Job Summary
GrabOn is looking for a highly skilled Python Developer with deep expertise in large-scale web scraping, browser automation, and distributed systems . The ideal candidate will design and maintain high-resilience, fault-tolerant scraping infrastructure capable of operating reliably against modern anti-bot defenses.
You will work on distributed, cloud-native scraping pipelines , collaborate on agentic and
autonomous systems , and continuously optimize for scale, cost, and reliability .
Key Responsibilities
Scraping & Automation
Design, build, and maintain high-resilience web scraping systems at scale
Implement advanced Selenium / Playwright automation (headless, stealth, browser fingerprint control)

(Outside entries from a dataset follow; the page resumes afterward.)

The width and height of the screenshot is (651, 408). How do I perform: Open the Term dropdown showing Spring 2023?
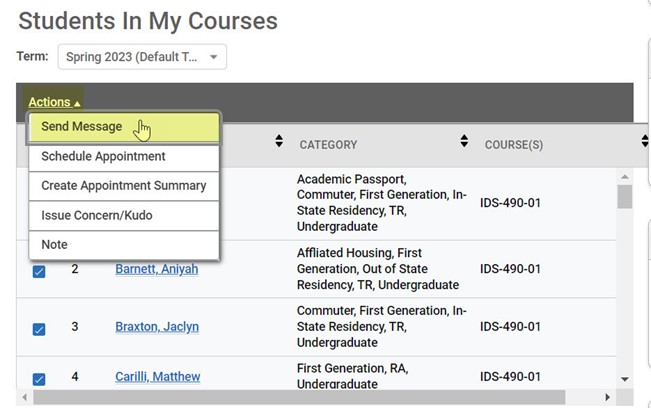point(142,57)
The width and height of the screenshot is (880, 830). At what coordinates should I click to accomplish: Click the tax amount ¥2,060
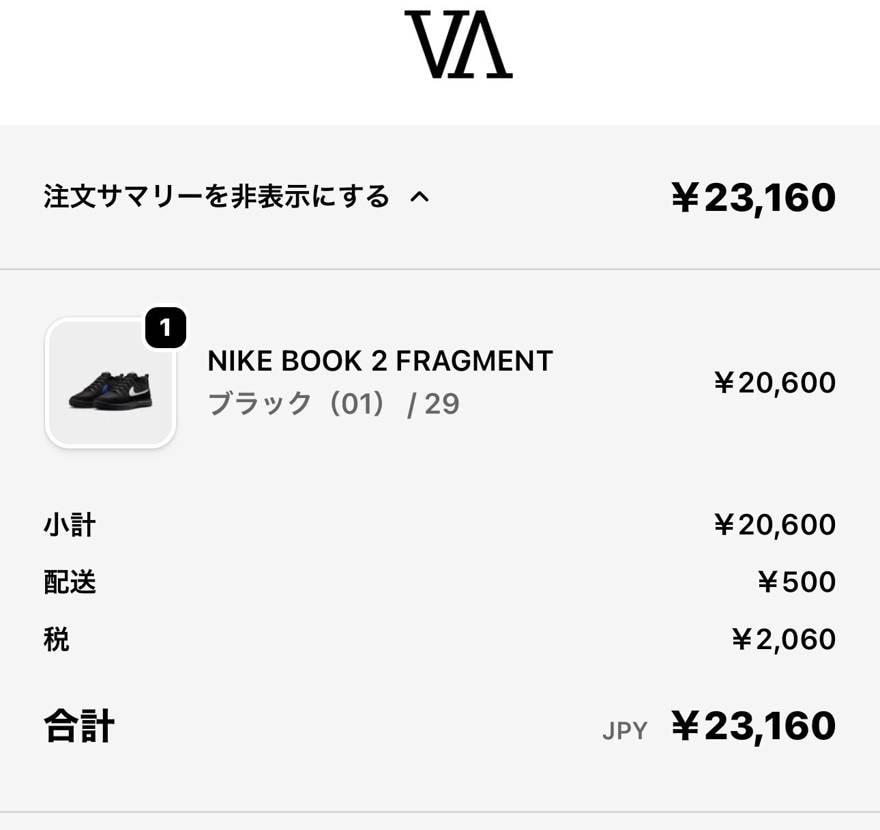[782, 639]
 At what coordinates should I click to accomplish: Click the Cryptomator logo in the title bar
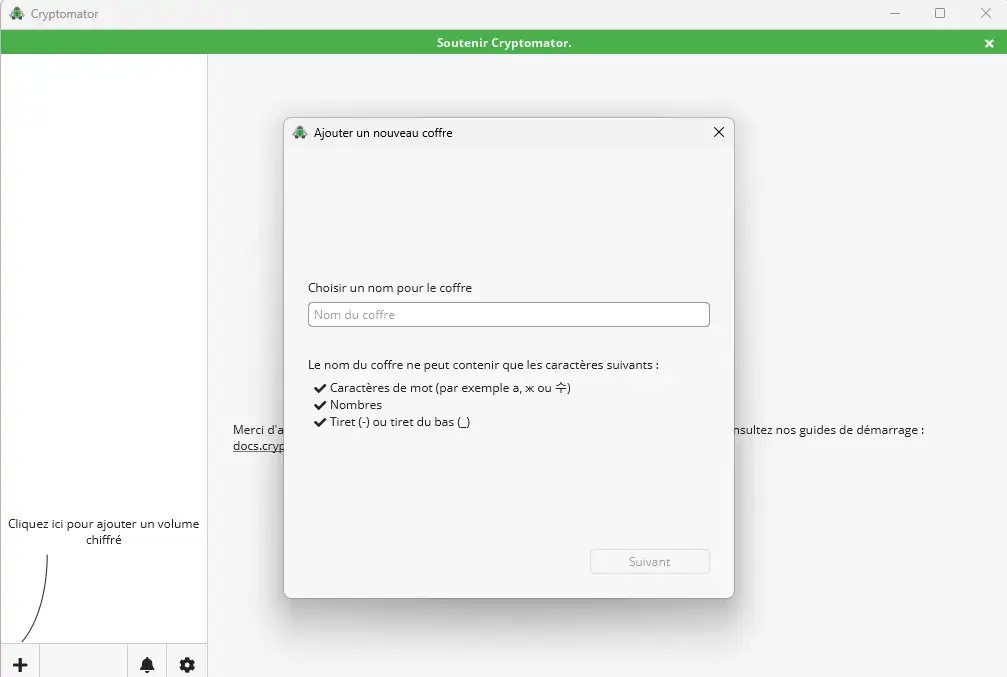tap(18, 13)
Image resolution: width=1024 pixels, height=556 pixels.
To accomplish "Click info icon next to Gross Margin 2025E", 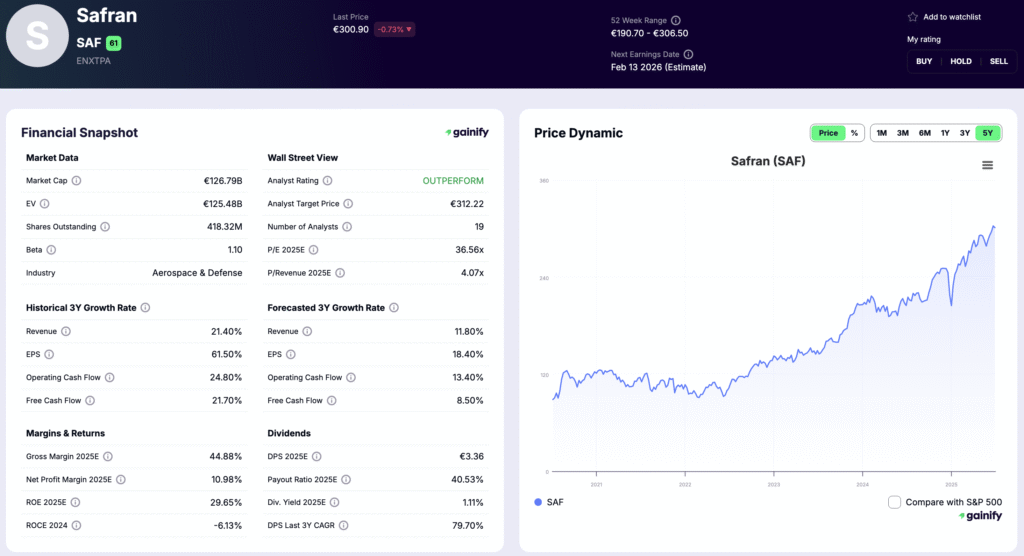I will (107, 456).
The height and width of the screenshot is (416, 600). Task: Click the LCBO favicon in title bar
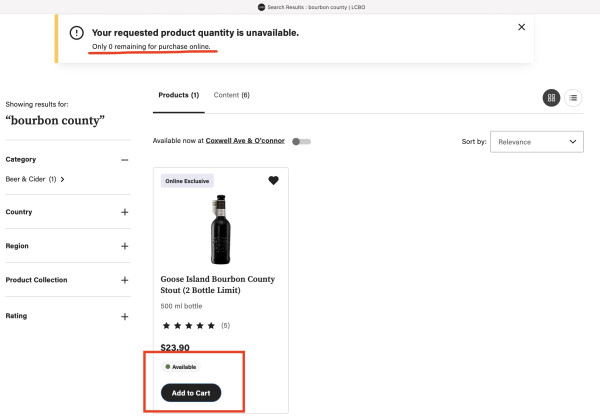pyautogui.click(x=261, y=7)
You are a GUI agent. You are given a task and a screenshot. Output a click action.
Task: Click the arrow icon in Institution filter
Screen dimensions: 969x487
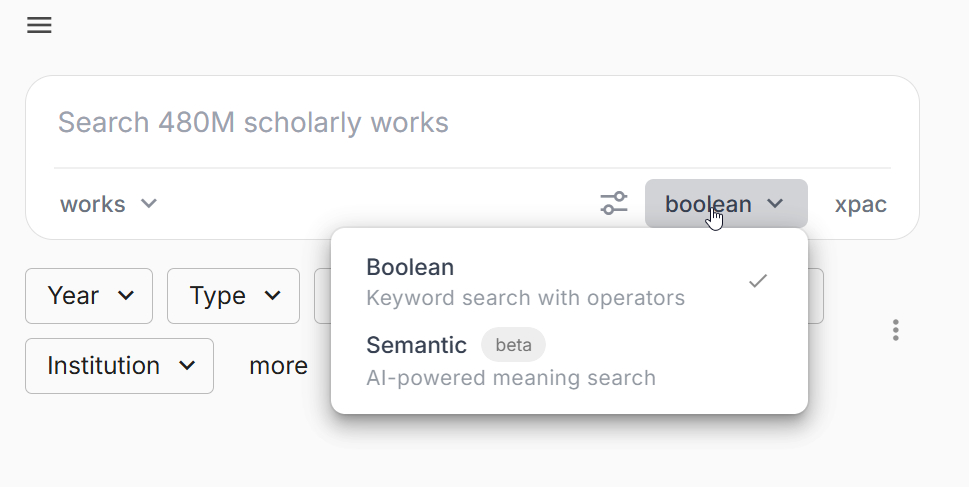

Handle anti-bot mechanisms , including:
IP rotation & proxy orchestration
CAPTCHA detection & mitigation
Browser fingerprinting and evasion strategies
Distributed Systems & Cloud
Architect and maintain distributed scraping pipelines using:
AWS Lambda
SQS
EC2 (auto-scaling worker fleets)
Build retry-safe, idempotent, and fault-tolerant pipelines
Ensure graceful handling of failures, throttling, and partial outages
Performance, Monitoring & Optimization
Monitor scraping throughput, failure rates, and infrastructure health
Debug production issues across distributed workers
Optimize AWS cost, latency, and system throughput
Agentic & Autonomous Systems
Collaborate on agent-based architectures for:
Autonomous task execution
Decision-making workflows
Self-healing data pipelines
Engineering Practices
Write production-grade Python code (clean, testable, maintainable)
Work comfortably in Linux server environments
Follow best practices for concurrency, rate-limiting, and queue-based systems
Mandatory Requirements (Non-Negotiable)
Strong Python expertise (production systems, not notebooks or scripts)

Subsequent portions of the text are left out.